Como aponta o New York Times, em
2015 e 2016, o aquecimento planetário foi intensificado pelo modelo climático
conhecido como El Niño, no qual o Oceano Pacífico liberou
alta emissão de energia e de vapor da água na atmosfera. Mas o fator mais
importante em produzir records está
na tendência de longo prazo de alça nas
temperaturas, que segundo os cientistas está sendo determinada por níveis
crescentes de dióxido de carbono (gás
carbônico) e outros gases de estufa.
A onda de calor, portanto, nós a
sentimos no Rio de Janeiro, com a repetição de temperaturas cada vez mais altas
e mais incômodas para o comum dos mortais. No entanto, é no Ártico em que essa
elevação tem resultados cada vez mais sérios e, mesmo, dramáticos.

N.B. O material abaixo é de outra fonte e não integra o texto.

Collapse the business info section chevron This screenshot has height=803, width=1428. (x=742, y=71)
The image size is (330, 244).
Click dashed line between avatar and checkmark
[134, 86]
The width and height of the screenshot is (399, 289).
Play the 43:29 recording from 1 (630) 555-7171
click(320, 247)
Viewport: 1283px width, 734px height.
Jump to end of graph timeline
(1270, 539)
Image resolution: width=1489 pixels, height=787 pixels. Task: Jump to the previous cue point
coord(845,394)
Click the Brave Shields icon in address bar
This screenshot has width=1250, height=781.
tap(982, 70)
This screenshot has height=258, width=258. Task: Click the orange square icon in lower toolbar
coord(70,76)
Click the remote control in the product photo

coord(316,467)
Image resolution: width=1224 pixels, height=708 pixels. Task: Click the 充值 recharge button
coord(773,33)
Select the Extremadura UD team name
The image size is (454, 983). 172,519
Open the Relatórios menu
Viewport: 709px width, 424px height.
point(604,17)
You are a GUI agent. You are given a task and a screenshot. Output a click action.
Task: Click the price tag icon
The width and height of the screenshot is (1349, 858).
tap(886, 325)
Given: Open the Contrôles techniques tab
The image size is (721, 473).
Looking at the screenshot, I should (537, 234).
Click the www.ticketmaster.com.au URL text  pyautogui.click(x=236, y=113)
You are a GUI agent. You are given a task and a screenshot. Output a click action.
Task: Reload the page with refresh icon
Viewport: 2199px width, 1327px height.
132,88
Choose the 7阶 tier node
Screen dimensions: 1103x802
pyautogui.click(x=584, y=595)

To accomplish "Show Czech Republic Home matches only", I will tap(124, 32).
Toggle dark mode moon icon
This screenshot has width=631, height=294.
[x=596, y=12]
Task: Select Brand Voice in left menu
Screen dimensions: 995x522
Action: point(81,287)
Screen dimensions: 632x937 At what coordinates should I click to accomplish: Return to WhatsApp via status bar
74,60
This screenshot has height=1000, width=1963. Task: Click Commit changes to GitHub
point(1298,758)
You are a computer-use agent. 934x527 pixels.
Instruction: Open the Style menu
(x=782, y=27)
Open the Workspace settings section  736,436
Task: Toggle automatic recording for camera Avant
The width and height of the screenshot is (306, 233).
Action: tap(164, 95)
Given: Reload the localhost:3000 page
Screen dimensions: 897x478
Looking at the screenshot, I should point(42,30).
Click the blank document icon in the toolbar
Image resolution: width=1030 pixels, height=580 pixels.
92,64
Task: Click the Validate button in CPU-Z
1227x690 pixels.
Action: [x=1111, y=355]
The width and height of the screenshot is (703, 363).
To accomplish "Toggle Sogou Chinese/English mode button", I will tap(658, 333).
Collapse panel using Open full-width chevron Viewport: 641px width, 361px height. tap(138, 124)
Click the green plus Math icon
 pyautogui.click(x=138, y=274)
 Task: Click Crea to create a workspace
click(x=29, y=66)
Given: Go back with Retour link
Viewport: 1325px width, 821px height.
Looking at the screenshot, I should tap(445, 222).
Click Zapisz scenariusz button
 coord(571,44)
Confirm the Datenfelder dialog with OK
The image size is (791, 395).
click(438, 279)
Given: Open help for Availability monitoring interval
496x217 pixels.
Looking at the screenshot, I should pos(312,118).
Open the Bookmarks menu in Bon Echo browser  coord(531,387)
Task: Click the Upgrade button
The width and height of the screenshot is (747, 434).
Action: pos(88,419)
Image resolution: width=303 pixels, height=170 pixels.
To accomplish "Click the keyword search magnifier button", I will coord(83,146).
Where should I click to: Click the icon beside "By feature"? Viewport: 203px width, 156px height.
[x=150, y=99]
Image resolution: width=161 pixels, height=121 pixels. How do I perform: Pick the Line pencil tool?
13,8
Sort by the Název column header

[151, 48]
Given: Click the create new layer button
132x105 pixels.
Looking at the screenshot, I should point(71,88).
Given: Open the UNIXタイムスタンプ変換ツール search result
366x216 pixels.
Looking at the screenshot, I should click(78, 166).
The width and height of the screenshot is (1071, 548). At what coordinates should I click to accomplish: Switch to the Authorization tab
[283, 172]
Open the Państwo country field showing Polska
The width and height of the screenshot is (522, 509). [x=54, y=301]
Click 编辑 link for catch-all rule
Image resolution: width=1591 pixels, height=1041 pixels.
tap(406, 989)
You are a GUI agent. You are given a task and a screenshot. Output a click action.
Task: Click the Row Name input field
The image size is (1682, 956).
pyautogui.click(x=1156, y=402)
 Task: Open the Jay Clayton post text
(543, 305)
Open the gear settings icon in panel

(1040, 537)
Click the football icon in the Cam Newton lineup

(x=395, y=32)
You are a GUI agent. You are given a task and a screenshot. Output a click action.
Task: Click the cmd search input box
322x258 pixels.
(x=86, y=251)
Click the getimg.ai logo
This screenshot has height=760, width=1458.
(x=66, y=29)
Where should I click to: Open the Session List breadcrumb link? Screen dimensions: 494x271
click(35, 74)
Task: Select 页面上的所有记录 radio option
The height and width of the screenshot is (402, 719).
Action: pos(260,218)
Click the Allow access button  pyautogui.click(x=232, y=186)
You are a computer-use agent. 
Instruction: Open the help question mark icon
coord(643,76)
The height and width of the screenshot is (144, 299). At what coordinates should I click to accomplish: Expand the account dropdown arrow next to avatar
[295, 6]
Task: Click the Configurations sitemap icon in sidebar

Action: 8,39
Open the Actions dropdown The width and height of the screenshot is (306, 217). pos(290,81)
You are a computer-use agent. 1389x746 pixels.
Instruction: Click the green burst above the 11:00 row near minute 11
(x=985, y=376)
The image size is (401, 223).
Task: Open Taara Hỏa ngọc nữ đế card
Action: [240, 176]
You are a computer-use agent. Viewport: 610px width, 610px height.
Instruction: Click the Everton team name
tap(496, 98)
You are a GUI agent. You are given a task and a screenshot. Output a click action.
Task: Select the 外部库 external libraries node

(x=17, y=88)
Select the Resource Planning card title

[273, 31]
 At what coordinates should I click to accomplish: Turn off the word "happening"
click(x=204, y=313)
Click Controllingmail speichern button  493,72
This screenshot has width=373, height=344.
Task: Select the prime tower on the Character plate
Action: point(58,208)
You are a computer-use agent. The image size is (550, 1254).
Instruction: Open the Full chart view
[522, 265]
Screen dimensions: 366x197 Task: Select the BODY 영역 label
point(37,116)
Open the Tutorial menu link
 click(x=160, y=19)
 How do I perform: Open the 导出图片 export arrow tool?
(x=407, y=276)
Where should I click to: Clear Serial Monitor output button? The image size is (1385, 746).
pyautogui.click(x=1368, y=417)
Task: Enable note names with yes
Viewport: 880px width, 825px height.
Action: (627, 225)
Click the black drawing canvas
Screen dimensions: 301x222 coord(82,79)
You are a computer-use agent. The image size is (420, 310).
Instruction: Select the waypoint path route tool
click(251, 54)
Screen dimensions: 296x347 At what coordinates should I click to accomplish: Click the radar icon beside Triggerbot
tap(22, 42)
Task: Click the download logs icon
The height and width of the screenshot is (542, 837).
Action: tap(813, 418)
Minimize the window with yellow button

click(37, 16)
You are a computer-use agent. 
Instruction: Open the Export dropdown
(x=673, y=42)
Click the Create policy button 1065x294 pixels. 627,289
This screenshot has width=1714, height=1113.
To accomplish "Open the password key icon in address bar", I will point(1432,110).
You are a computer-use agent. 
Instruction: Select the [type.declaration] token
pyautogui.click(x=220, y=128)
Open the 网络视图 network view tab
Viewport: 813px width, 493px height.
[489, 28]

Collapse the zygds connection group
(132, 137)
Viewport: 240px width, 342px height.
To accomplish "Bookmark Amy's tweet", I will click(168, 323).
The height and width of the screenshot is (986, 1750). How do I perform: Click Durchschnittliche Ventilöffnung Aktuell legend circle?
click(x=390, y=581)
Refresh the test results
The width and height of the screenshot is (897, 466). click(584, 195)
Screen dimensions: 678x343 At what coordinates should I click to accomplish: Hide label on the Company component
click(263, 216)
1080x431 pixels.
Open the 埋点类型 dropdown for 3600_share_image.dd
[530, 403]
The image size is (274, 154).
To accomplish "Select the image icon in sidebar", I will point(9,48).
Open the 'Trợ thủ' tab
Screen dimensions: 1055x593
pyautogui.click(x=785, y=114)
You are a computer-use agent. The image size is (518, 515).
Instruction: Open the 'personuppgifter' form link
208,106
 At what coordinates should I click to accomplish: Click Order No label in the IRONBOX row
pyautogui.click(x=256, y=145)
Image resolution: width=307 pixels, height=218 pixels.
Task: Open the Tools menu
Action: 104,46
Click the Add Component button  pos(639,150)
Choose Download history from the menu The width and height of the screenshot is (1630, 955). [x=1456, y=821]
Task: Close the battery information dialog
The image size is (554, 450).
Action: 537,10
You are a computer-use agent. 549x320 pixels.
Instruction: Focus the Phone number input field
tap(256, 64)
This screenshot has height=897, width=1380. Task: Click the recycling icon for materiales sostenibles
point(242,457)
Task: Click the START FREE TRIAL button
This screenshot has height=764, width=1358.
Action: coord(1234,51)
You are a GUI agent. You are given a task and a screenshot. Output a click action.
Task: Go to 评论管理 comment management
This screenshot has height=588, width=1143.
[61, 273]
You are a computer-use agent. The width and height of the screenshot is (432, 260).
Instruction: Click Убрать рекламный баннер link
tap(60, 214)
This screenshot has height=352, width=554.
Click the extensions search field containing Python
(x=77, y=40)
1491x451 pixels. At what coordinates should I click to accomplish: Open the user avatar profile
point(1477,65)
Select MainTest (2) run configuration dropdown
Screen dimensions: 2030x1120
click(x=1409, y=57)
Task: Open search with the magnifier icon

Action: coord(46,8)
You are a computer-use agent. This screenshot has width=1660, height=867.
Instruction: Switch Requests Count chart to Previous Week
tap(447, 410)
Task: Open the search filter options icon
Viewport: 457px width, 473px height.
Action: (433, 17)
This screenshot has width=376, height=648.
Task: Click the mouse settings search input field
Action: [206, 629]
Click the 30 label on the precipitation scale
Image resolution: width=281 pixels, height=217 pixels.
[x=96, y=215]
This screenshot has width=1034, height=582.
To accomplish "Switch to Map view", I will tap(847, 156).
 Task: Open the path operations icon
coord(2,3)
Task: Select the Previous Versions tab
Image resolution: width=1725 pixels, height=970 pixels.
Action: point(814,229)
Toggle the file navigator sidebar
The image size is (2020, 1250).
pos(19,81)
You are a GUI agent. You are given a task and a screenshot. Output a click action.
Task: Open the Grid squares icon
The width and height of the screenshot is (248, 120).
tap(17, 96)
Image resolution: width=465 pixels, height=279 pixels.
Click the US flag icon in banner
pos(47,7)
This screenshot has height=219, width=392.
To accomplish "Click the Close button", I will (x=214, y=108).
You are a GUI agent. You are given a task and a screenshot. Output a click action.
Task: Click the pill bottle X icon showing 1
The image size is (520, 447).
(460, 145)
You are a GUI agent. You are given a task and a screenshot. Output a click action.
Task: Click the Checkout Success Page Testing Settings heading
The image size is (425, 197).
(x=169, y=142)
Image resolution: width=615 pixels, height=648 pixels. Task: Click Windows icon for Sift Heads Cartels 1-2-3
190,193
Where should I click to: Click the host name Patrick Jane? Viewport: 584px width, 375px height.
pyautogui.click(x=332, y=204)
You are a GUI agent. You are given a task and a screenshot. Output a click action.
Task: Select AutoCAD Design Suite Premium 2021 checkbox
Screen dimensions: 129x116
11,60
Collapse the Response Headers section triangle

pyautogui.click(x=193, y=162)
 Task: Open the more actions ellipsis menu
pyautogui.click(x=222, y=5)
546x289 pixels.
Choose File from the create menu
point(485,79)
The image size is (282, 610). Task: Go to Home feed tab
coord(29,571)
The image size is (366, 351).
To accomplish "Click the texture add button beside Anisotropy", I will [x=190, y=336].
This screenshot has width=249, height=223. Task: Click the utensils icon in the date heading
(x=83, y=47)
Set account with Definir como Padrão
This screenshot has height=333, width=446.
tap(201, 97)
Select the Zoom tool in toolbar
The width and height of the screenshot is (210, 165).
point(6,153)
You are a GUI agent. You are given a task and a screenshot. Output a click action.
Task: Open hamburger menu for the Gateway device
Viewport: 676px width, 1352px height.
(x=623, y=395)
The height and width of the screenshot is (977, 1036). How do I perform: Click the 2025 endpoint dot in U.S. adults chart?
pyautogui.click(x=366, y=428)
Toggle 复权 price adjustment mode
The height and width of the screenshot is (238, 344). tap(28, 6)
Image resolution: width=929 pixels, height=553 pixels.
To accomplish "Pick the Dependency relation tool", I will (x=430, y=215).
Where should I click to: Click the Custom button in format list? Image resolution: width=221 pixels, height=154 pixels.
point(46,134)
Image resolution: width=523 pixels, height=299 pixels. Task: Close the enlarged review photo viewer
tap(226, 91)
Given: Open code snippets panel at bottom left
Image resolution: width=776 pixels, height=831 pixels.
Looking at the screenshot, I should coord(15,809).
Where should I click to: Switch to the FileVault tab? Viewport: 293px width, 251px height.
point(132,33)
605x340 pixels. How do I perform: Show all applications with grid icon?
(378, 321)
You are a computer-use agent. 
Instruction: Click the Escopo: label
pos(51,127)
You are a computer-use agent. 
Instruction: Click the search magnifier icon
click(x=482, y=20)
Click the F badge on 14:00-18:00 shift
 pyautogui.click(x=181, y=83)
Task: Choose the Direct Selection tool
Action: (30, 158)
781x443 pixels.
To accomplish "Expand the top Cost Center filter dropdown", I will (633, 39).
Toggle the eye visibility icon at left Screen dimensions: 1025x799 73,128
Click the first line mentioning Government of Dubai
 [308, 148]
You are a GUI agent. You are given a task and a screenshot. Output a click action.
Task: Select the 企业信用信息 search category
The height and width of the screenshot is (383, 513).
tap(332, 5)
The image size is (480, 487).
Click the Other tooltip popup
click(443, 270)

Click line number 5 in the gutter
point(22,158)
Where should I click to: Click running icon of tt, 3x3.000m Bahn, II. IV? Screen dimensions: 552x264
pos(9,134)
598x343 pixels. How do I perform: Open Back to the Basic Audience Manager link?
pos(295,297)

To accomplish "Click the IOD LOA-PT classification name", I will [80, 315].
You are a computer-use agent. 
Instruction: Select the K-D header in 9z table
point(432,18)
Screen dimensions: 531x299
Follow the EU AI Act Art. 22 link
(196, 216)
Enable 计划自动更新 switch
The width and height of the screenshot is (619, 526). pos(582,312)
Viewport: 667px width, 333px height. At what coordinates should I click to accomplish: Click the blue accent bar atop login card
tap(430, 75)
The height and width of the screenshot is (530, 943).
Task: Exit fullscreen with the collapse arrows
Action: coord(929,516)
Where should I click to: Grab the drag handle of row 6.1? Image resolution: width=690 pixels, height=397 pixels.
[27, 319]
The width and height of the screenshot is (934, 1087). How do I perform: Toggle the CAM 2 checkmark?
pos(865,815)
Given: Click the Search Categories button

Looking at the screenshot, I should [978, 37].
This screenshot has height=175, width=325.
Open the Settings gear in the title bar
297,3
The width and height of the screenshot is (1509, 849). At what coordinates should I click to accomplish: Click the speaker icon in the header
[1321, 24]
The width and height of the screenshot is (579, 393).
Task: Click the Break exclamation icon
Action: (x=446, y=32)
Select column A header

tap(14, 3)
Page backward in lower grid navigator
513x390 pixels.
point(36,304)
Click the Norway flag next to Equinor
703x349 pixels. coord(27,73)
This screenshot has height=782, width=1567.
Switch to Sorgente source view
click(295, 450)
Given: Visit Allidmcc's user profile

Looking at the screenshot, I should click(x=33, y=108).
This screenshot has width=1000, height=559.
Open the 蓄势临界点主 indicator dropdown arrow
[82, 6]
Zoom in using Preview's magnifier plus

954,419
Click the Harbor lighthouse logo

Não é por acaso que a ligação por
mar se tornou possível durante todo o ano, pela redução do gelo no Ártico de
modo mais dramático. No Atlântico Norte, os icebergs
se desprendem .Também o gelo está derretendo em proporções assustadoras, tanto
na costa, quanto derretendo a Groenlândia, quanto contribuindo para reduzir
gravemente o espaço do urso polar, que se torna existencialmente ameaçado. Além
disso, as focas - que constituem fator alimentar básico para o urso branco -
estão desaparecendo do ambiente polar, o que torna a situação do urso branco
bastante mais precária.
Mas como está tudo interligado, a elevação
do nível dos oceanos têm sérias consequências para os países já ameaçados, como
as ilhas do Índico e do Pacífico, e em seguida, nessa cadeia interconectada,
com o Atlântico, invadindo as costas (V. Países Baixos, por exemplo), e
afetando a muitos litorais, com a salinização de vastos territórios hoje
expostos, e que deverão ter boa parte de suas fontes hídricas prejudicadas.